Still, we enjoyed every minute of our time on the water, searching out the eagles and paddling to the far western shore of the lake where the pink polygonum was blooming as usual.



Deb enjoyed her morning time without being rushed, and walked down to the lake to open up her umbrella for us to use as a marker of where we should head for as we paddled back to camp


If you look closely, you can see the MoHo parked in the upper area of our campsite and Deb's blue tent down below.  Our campsite is one of several along the lakeshore that are designated as "first-come, first-served" sites, with no reservations.  Many sites in the upper part of the campground can be reserved through Recreation.gov, but during the week, even in summer, we feel comfortable taking a chance that we would get a spot in one of the four campgrounds at Medicine Lake. We have always enjoyed the A H Hogue campground better than the other. Hogue is the unnamed campground on this map between the Medicine and the Hemlock Campground.
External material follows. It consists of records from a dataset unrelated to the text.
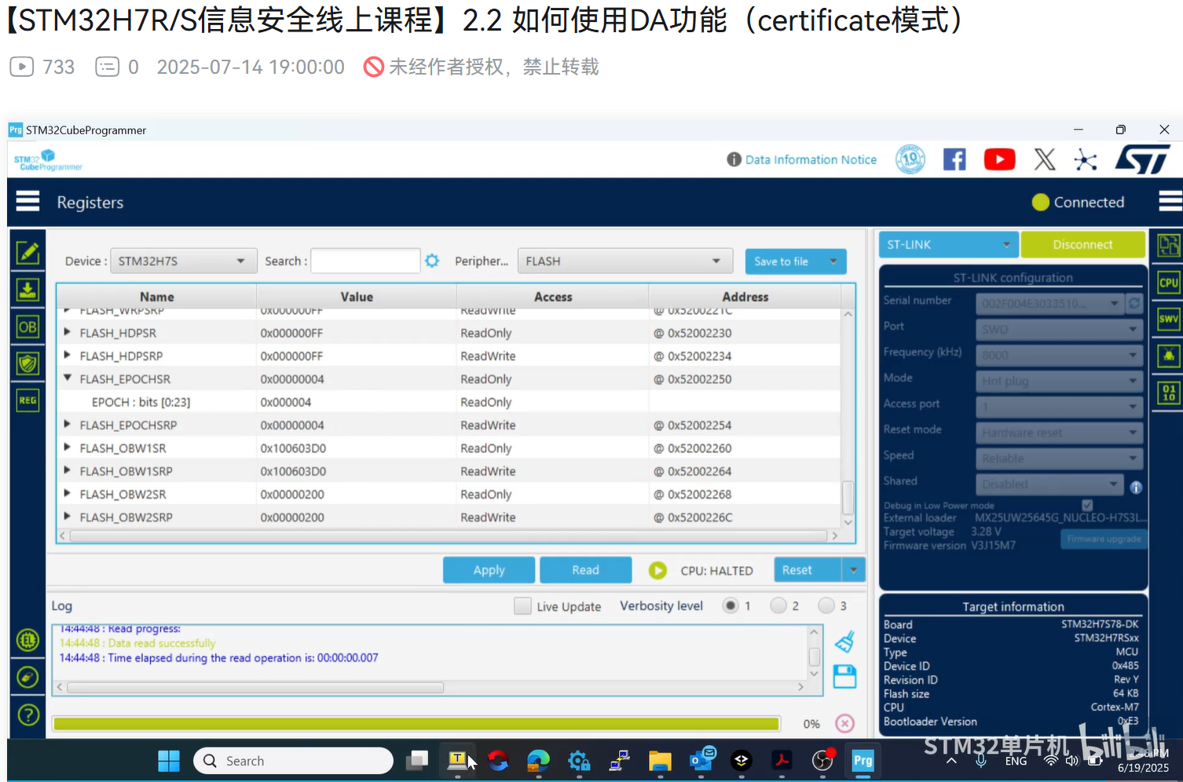Screen dimensions: 1183x782
Task: Click the search settings gear icon
Action: tap(432, 261)
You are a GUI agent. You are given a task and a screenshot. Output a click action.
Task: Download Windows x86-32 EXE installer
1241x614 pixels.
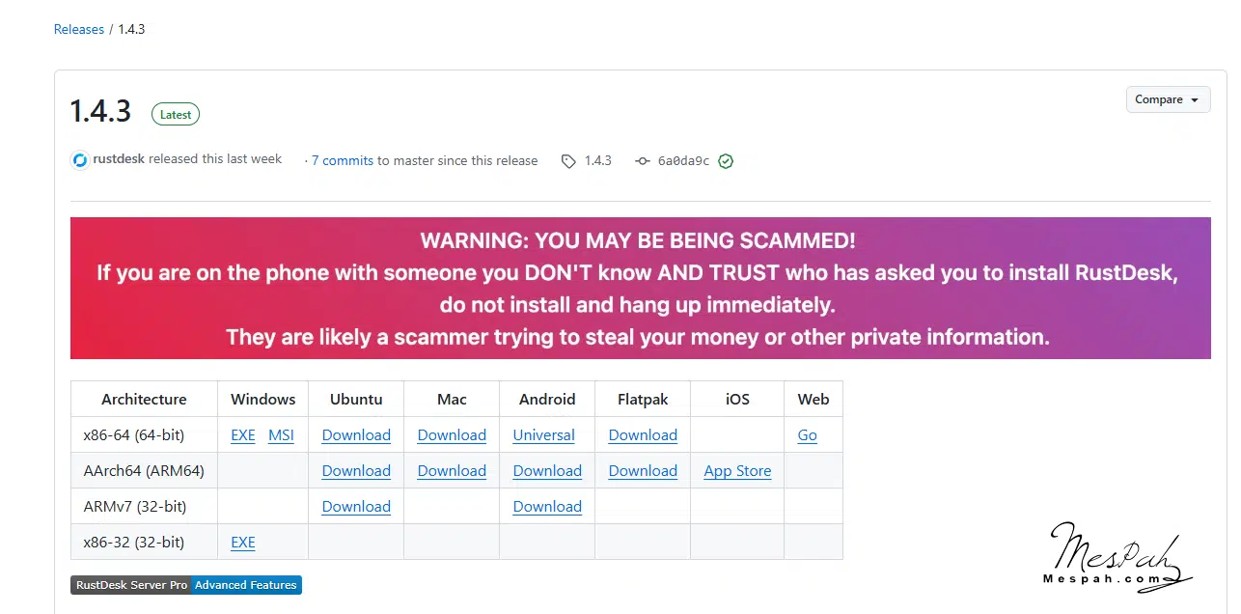[243, 543]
Map of A.H.Hogue campground with site 45 on the lower center right next to the lake

We were ready by ten to begin the next adventure of the day, with a back road trip to the Little Mount Hoffman lookout with its spectacular views of the surrounding landscape.


Coming Next:  Little Mount Hoffman Lookout hike, Glass Mountain, and the Glass Flow







Wednesday, August 13, 2025

July Placeholder

 Seems as though we have been having too much fun.  I am quite behind on my blogging stories.  Having just returned from a great camping trip to Medicine Lake, one requiring almost 3 days of photo processing, I decided to write that first, before returning later to fill in the blanks about a great July.

So just a couple of highlights:

Fourth of July was celebrated with another lake camping trip to Fish Lake with daughter Deborah, including a side trip to kayak our beloved  Recreation Creek.



Early July saw the summer heat building with a few storms and sunsets and summer flowers



Mid-Month I traveled north to Brownsville for a few days to visit Daughter Melody.  I enjoyed her gardens, conversations, good cooking, and a day trip to the coast at Newport.


Mid-Month Mo and I traveled back over the High Lakes Pass to Kingsley Field in Klamath Falls for the first Thunderbirds air show held there since 2008.  Spectacular!


We were included in a level 2 evacuation notice thanks to a fire that was much too close for comfort, just a mile south of home


Late in the month, my sweet little Dakota, which I bought new in 2002, passed away, and Mo and I found a replacement in Portland.




For my personal journaling purposes, each of these events requires more than a photo or two and one sentence, but all that will show up later, when I find days that are not filled with so many other things that allow writing time.